The woman who was burnt to death, Madam Ama Ahima, hailed from Ajumako Assasan in the Central Region. She was found in a bedroom of a house in which she knew no one. She had alighted from a lorry at the wrong place and got lost. But she could not explain this and a mob soon gathered around her and subjected her to angry questioning. One of the questioners happened to be an "evangelist", and the suggestion soon gained ground that she was a witch.

A member of the mob asked for kerosene and matches, poured the kerosene on the woman and set her ablaze. A nurse who lived next door heard of the commotion and took the victim to a police station, where she lodged a complaint. The police rushed her to a hospital but within 24 hours, she was dead.

Because belief in witchcraft forms part of Ghanaian mythology, elderly women are often subjected to cruel treatment and mental torture. A lack of scientific knowledge of the natural physical and mental degenerations that can occur during old age – including Alzheimer's disease, but not excluding hysterical dissociation and schizophrenia – means that witchcraft is blamed for a lot of "strange" happenings.

At the same time, a lot of Ghanaians have studied the Bible in a patchy sort of way, and swallow in a literal manner stories about the "casting out of devils". An evangelist who wants to be feared as one who casts out devils cannot lose if he or she picks on an elderly lady.
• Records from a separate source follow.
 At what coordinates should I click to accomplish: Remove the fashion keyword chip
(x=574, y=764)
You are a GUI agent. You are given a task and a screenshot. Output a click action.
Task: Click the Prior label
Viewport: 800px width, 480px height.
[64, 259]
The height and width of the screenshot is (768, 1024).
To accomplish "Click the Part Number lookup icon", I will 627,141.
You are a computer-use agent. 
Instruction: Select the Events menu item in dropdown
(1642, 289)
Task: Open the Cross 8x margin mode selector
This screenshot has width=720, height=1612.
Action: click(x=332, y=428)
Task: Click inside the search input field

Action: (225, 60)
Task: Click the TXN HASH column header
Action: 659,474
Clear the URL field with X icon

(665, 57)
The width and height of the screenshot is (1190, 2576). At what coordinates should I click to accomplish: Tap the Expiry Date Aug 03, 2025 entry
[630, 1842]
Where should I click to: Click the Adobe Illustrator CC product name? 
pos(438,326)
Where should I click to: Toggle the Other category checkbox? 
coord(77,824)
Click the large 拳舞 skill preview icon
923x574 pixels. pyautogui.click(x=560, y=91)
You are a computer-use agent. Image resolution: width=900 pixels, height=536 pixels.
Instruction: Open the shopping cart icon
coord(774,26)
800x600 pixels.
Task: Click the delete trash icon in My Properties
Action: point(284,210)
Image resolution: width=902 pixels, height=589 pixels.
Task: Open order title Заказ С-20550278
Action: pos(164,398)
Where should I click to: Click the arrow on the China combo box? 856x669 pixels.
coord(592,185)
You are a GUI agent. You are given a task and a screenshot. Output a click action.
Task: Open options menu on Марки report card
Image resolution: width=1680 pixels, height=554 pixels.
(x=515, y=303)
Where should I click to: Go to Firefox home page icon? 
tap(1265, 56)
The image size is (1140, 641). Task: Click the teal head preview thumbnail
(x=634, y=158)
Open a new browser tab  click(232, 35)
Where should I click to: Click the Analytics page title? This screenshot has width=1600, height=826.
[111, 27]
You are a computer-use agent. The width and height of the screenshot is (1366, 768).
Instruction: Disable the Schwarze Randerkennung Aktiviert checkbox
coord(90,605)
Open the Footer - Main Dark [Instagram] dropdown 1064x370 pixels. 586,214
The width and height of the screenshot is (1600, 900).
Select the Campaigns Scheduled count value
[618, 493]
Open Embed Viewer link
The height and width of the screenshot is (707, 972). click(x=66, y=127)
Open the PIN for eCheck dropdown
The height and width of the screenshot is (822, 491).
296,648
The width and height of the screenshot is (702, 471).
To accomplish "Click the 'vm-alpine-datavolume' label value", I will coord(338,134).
Such women are vulnerable, and where the congregation is itself predisposed towards believing she is a witch, she has no chance. Cruel, brutal acts of "exorcism" are often used to "cure" her.

Many of the latter-day evangelists are ruthless religious mercenaries, who implant the idea in people's minds that nothing bad can happen to them without malign intervention by witches in their families.

So, a marriage breaks down, due to infidelity or pecuniary hardship, and the older woman in the household is responsible. A young, unemployed man becomes listless and shows signs of depression: an elderly lady wants to destroy him. A lorry driver gets drunk and crashes his vehicle at night: an elderly woman shone a torch into his eyes and blinded him, running his vehicle into a ditch. Even simple things such as pupils failing exams, or crops failing, or an inability to save money, are laid at the doors of "witches".

Swaths of Ghanaian society absolve themselves of personal responsibility in almost all things, and, with the aid of both traditional superstitions and the modern equivalent preached in the "charismatic churches", embark on acts of brutality against helpless scapegoats, such as occurred at Tema.

As many as three "witches' camps" have been established in the northern region of Ghana – the Gambaga camp in the East Mamprusi district, Tindanzie camp in the Gushegu district and the Tindang camp in the Yendi district – where elderly women alleged to be witches have been dumped by members of their families. They would probably have lost their lives had they not been placed in the care of government officials and non-governmental organisations. A 55-minute film, called The Witches of Gambaga, co-produced and directed by a Ghanaian-British filmmaker, Yaba Badoe, tells the story of one of the camps. It won the 2010 Black International Film Festival best documentary award.